2010
07.05

Web archives arguably face the largest challenge when it comes to the handling of file formats( such as qif). Web material is usually harvested from any number of external sites that may each have their own ideas and policies about which formats to use. The web archive will often have no influence on these policies and must therefore accept material in any and every form. While every harvested digital object is certainly a bit stream that can be stored and preserved as such, the bit stream is of little value to anyone if the producer’s intended semantics – as defined by its format – can not be determined and applied.

This challenge expresses itself concretely when we attempt to access an object contained in a web archive. We may want the object to be rendered on screen, to be manifested through other media (e.g. loudspeakers), or we may just want certain features extracted from it, but in any case we need our system to help us figure out which applications are appropriate for processing the bits that make up the object. The choice of application will often be determined by the local setup of the computer that is used for accessing the object (the access machine). On the basis of a file extension or a mime-type( e.g.  dat ), the local operating system or browser will pick a preferred application and use that for interpreting the given bit stream.

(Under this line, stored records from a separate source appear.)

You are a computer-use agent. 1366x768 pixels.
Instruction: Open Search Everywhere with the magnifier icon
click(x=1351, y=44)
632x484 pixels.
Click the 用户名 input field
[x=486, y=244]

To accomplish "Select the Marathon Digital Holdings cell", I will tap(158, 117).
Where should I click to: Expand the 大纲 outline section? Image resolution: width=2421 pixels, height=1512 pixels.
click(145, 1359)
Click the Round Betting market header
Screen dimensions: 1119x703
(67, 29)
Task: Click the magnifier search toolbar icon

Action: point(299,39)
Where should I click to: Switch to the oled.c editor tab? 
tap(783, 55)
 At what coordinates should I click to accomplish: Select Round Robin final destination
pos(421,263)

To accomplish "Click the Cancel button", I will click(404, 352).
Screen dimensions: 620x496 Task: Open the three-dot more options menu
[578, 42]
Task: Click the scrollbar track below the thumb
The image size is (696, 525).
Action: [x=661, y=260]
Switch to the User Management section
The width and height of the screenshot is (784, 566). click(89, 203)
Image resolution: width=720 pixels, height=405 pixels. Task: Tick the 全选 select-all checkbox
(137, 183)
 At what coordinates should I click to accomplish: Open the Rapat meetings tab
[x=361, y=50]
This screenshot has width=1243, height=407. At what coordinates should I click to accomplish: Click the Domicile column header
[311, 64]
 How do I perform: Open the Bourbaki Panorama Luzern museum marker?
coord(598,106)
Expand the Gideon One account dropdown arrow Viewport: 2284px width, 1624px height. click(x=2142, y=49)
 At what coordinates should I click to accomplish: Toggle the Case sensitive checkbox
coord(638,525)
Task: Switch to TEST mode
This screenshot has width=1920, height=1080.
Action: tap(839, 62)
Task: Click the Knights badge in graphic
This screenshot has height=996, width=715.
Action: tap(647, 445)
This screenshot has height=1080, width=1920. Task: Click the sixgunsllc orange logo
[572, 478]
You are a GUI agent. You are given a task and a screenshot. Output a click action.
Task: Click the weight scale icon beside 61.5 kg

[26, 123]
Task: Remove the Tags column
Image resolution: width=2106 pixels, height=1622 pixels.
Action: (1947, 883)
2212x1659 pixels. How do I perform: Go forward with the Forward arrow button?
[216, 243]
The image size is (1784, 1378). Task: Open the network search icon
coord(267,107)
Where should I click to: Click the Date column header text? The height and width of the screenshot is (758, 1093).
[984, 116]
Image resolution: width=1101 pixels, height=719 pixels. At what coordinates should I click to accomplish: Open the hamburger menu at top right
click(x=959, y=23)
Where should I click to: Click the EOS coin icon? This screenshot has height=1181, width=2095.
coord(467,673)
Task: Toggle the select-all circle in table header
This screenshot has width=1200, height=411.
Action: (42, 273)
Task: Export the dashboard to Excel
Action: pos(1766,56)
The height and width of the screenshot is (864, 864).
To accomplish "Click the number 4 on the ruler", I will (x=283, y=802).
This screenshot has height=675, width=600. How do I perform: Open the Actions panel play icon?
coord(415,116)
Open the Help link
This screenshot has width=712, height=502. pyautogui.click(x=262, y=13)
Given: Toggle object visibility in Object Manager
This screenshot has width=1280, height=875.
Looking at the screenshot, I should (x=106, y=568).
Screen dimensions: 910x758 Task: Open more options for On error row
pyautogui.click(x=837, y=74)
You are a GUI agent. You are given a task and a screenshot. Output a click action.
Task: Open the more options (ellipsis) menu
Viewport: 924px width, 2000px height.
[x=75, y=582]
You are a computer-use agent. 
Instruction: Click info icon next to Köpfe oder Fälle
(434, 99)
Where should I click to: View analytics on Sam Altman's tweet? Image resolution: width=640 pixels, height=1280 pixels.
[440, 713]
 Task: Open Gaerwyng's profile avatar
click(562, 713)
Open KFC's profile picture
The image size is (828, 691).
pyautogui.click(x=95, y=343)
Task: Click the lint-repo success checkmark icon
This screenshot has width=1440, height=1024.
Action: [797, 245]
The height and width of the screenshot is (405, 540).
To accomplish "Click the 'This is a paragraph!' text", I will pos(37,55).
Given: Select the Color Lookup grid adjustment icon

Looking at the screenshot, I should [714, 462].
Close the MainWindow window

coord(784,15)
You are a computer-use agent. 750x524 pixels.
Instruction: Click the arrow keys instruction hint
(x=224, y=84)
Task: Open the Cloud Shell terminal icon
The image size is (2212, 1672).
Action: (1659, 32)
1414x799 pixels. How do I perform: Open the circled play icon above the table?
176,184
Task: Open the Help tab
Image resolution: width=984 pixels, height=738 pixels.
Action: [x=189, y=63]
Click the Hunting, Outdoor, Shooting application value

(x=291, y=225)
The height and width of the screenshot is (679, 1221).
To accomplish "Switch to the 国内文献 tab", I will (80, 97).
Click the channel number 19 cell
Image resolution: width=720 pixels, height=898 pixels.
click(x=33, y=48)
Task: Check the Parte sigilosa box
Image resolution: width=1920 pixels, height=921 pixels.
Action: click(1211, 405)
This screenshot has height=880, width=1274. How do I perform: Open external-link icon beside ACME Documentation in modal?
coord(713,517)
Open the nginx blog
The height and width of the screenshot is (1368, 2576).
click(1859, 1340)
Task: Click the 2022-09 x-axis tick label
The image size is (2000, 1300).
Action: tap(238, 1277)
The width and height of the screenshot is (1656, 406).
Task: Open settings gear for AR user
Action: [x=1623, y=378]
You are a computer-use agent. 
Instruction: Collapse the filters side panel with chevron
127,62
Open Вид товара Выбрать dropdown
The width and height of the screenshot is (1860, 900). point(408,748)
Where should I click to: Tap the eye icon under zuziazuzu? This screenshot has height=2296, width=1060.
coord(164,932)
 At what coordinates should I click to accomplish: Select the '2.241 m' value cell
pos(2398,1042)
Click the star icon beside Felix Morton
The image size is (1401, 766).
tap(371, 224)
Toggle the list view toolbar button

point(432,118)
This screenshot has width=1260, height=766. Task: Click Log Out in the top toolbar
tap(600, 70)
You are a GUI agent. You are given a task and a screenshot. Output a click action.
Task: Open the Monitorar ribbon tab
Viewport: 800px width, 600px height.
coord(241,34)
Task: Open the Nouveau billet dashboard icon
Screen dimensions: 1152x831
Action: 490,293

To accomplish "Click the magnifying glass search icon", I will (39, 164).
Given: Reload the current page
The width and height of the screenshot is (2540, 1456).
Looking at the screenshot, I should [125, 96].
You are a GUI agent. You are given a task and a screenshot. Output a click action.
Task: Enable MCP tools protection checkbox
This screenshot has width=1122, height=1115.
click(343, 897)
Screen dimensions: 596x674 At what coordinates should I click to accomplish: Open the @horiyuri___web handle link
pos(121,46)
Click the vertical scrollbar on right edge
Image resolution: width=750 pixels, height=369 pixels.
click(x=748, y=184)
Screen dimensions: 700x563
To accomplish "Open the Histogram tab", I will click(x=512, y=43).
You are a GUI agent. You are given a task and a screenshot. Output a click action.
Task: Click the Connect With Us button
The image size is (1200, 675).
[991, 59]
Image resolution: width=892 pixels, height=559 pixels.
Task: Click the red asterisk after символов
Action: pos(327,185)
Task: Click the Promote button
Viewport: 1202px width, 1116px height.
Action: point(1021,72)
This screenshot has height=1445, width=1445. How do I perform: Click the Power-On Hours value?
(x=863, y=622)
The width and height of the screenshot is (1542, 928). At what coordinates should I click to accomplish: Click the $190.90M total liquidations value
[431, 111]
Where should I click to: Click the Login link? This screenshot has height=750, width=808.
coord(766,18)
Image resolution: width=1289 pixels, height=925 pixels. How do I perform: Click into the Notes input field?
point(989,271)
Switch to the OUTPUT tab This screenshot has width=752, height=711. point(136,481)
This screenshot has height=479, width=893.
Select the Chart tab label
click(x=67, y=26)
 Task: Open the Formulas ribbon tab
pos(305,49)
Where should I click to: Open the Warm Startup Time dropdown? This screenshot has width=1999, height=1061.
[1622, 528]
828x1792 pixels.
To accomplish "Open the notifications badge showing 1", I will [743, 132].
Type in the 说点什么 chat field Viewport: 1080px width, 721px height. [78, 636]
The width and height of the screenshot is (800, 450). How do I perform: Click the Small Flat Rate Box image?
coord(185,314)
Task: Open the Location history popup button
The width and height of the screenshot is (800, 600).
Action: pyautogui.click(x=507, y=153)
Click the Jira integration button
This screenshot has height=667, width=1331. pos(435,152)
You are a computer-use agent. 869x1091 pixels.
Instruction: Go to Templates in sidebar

The webarchive file format is available on Mac OS X  and Windows for saving and reviewing complete web pages using the Safari browser. Support for webarchive documents was added in Safari 4 Beta on Windows; Safari 3 on Windows does not support the format. The webarchive format is a concatenation of source files with filenames saved in the binary plist format using NSKeyedEncoder. Although it is a platform-independent format, many people prefer to use Safari’s Print to PDF feature instead to store webpages. Indeed, the .webarchive format appears to more be a convenience for Mac developers. The API uses webarchives to simplify using cutting-and-pasting with whole or partial web pages.